One of the reasons I hung a thistle seed sock this year in my backyard, was to try to attract a larger variety of birds, than I have had in the past, with just suet feeders and hummingbird feeders.
Within a day of hanging the thistle seed sock, I noticed a couple of bright yellow birds at the sock feeder. There was one with a dark yellow bellow, a dark crown, a dark back and wings with white markings. The other one had similar markings but had a significantly lighter yellow below. The lighter yellow bird also didn’t have the obvious dark crown that the brighter yellow one did, as you can see below.
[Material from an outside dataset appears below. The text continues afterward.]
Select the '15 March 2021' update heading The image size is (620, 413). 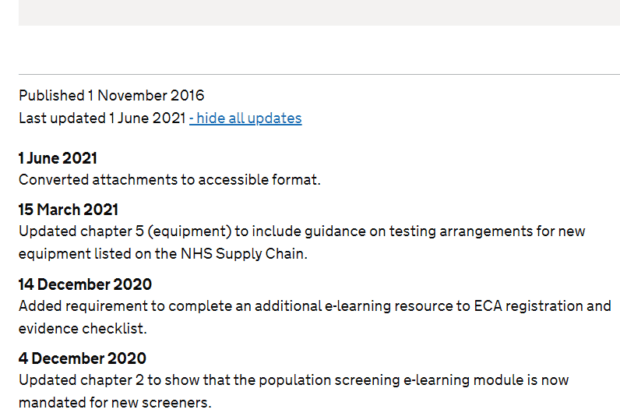coord(68,210)
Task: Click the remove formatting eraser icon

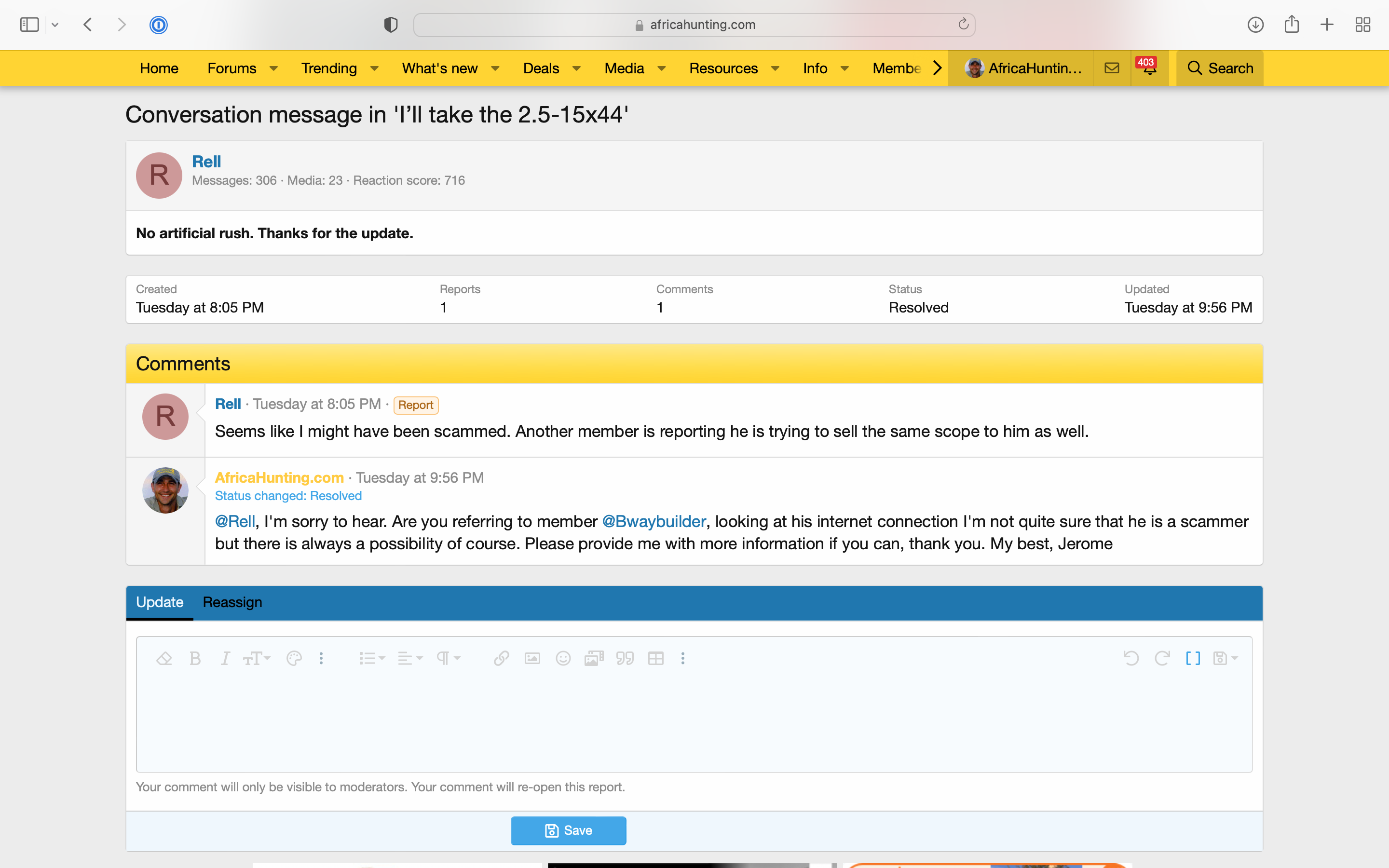Action: tap(164, 658)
After a little research on the Internet, I was able to determine that these birds were most likely Lesser Goldfinches. Their markings certainly seemed to match. Dark green back, bright-yellow below and white markings on the wings for the male with a black crown. Lighter-yellow below, with lighter-gray wings and pale yellowish-white markings, without a noticeable crown for the females.
Lesser Goldfinches can also be found in the most southeastern part of Nevada year-round, which of course is where the Las Vegas Valley is located.
I haven’t really seen any more Lesser Goldfinches since the day I spotted these two. I have replaced the empty thistle seed sock a time or two and will hopefully see more of these bright active birds in the future.
The picture above shows the markings of a Male Lesser Goldfinch clearly. You can easily see the black crown, the olive-green back (common for Lesser Goldfinches in the west), the bright-yellow below and the white markings on the wings.
You can also see the small holes that the finch puts its bill through to pull out a thistle seed before crushing the husk with its bill and swallowing the seed.
The Lesser Goldfinch is believed to have a stable population and can be found throughout much of the southwestern United States and as far north as Oregon along the coast.